STATED TASK » Return each row below that contains the string "Select". Letter case must match.

DATA PROVIDED »
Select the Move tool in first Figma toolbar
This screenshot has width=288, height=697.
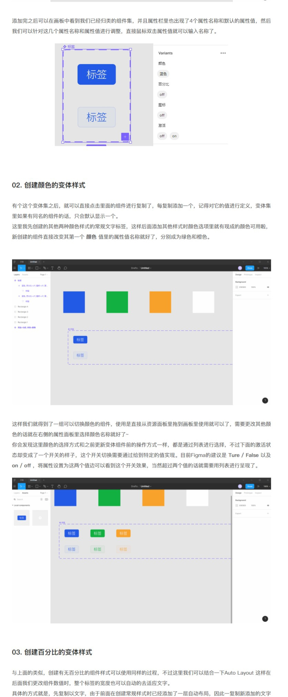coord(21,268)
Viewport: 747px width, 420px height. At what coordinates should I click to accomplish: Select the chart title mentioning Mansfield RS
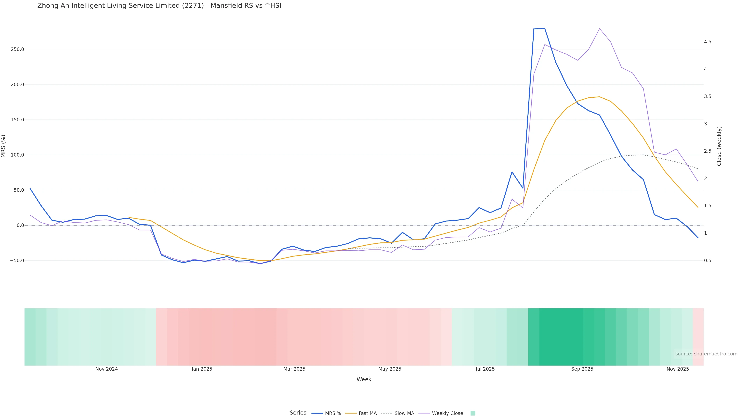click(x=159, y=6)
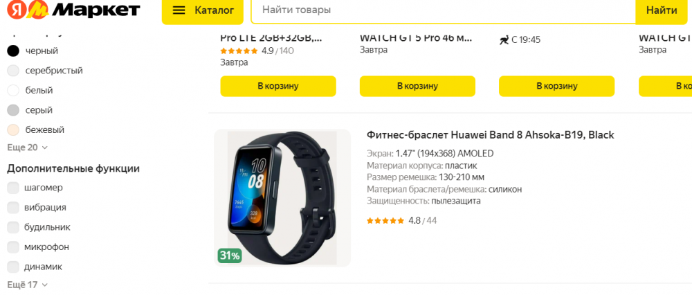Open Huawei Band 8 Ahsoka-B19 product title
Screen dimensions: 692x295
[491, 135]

...

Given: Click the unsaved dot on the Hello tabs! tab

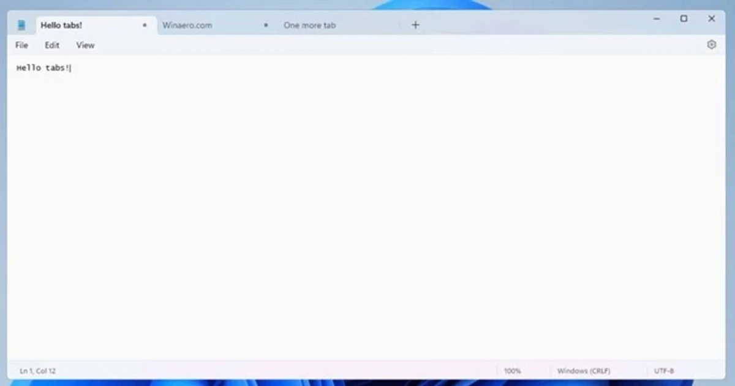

ANSWER TO THIS TASK »
Select the Move tool in first Figma toolbar
Viewport: 747px width, 420px height. At what coordinates should I click to accomplish: Select the chart title mentioning Mansfield RS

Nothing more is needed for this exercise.